Rockin’ Around the !@# Tree

Rockin’ Around the !@# Tree

I never learn. Every year I look forward to decorating the Christmas tree as a Norman Rockwell-esque moment filled with holiday magic, heartwarming memories and family togetherness. I picture the four of us hanging ornaments and smiling tenderly at each other while a light snow falls outside. We might even break into song.

Except it never works out like that. Dad curses and swears because the !@# tree has no assembly instructions and the incompetent fools who manufactured it didn’t bother to explain how the built-in light strings are supposed to go together. Brayden gets impatient with the delay and keeps himself busy pretending the tree box is a coffin, causing Dad to curse even more. Justin watches all of this from the couch while he plays with bubble wrap and insists the one branch he fluffed out was all he should be required to do.

And when the boys finally do get around to decorating (in between all the jokes about hanging their balls on the tree), I have to bite my tongue to keep from pointing out that they’ve clustered all the red ornaments in one place and all the gold ones in another and it’s a crime against tree design and my head is going to explode.

Ho ho ho.

I swear it was easier when they were younger.
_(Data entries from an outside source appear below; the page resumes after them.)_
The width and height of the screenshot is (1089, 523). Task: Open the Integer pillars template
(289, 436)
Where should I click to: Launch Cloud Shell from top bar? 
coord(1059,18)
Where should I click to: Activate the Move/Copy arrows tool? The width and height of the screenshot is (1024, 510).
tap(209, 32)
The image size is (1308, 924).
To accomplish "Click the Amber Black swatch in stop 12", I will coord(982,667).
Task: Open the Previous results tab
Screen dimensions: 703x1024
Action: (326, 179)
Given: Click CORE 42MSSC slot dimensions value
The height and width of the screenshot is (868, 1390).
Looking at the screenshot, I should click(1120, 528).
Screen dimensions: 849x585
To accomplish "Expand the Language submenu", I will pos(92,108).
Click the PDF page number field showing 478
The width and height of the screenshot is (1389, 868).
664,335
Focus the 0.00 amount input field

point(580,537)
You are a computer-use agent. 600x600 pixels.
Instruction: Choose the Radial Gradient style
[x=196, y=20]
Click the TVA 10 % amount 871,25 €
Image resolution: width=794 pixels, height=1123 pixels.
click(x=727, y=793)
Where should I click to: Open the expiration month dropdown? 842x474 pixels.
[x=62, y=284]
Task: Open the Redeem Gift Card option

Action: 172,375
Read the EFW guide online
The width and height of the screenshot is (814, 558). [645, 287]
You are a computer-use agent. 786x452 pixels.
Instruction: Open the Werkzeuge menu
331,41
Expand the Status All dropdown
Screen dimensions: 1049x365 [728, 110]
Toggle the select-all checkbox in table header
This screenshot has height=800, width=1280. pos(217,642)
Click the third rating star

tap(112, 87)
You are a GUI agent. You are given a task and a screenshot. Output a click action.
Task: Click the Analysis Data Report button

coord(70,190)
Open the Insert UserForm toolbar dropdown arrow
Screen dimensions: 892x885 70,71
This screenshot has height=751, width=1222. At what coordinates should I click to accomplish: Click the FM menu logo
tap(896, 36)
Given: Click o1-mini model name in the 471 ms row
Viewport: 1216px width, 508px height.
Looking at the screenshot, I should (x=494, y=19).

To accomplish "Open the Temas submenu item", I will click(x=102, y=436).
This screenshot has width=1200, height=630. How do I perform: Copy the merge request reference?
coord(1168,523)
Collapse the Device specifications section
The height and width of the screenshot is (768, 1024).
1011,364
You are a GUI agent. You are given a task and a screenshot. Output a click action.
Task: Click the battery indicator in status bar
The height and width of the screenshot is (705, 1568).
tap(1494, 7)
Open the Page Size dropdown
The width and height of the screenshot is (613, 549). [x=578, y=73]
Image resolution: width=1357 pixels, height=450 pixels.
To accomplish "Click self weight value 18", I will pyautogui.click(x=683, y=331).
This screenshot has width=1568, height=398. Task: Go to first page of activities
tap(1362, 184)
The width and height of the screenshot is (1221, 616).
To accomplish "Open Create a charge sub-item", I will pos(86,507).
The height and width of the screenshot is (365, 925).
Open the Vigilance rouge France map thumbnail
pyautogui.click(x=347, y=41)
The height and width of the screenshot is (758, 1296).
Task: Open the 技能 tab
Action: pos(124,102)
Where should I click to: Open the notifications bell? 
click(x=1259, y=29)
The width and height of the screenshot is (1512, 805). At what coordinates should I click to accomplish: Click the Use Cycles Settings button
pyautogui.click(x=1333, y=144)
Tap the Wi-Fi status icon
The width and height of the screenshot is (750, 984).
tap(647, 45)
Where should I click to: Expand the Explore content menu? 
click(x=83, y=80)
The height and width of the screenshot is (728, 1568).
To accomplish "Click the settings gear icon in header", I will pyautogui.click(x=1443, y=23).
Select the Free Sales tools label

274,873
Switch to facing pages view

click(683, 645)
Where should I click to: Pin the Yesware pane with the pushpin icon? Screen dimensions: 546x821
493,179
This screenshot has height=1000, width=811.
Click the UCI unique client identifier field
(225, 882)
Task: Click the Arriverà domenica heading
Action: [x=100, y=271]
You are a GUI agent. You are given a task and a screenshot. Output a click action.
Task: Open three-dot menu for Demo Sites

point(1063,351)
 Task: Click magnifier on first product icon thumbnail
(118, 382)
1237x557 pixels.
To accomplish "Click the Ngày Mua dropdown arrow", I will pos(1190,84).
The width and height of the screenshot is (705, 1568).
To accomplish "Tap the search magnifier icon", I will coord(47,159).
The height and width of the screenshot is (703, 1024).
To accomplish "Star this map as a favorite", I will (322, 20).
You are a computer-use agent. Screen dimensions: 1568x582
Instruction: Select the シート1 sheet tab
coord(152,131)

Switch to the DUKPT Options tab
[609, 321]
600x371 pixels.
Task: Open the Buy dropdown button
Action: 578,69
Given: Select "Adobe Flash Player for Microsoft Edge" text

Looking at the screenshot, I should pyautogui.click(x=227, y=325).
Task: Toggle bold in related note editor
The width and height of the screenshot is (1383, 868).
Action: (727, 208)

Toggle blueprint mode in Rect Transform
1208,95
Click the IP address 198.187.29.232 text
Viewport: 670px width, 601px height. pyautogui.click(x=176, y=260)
You’d certainly think so based on the photos I took: smiling brothers with their arms around each other in front of a beautifully designed tree. But maybe I’m a victim of my own Fakebooking. Somehow I never recall the fights over who got to hang more gold balls or whose homemade snowman got the place of honor. I just remember the end result: a family that was excited for Christmas.

Which of course is the whole point.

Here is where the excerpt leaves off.